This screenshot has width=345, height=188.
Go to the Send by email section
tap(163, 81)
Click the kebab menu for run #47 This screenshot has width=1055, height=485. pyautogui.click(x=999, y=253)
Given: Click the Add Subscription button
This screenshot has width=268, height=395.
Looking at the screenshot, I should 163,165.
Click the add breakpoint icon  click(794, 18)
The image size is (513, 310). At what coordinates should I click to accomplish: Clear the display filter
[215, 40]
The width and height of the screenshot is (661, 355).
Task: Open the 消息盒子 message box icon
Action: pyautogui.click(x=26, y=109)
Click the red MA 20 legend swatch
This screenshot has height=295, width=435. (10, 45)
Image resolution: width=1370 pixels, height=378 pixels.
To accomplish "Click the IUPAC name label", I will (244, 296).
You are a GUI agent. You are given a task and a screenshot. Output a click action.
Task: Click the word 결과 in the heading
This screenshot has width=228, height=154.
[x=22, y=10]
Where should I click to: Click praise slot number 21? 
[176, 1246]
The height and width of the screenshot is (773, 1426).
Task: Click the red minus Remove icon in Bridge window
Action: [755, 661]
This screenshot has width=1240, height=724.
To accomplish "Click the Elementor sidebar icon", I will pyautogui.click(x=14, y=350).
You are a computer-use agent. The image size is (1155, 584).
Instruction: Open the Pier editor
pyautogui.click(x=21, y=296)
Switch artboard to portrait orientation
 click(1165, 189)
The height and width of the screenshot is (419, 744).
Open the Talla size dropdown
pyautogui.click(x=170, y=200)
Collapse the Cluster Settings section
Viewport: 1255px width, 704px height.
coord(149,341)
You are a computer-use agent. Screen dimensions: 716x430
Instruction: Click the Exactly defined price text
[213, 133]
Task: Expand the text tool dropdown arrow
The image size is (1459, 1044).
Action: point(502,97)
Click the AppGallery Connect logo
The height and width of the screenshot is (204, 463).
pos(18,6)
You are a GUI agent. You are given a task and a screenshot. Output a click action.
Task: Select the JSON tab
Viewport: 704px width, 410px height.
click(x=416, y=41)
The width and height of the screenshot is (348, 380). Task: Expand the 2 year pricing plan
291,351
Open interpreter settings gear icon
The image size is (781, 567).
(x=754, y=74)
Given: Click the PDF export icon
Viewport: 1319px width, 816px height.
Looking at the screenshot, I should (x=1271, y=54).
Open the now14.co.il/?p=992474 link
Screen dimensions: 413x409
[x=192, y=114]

────

*Direction:*
How many lines of the listing above contain the string "size"? Reply with the number only.

*Expected answer:*
5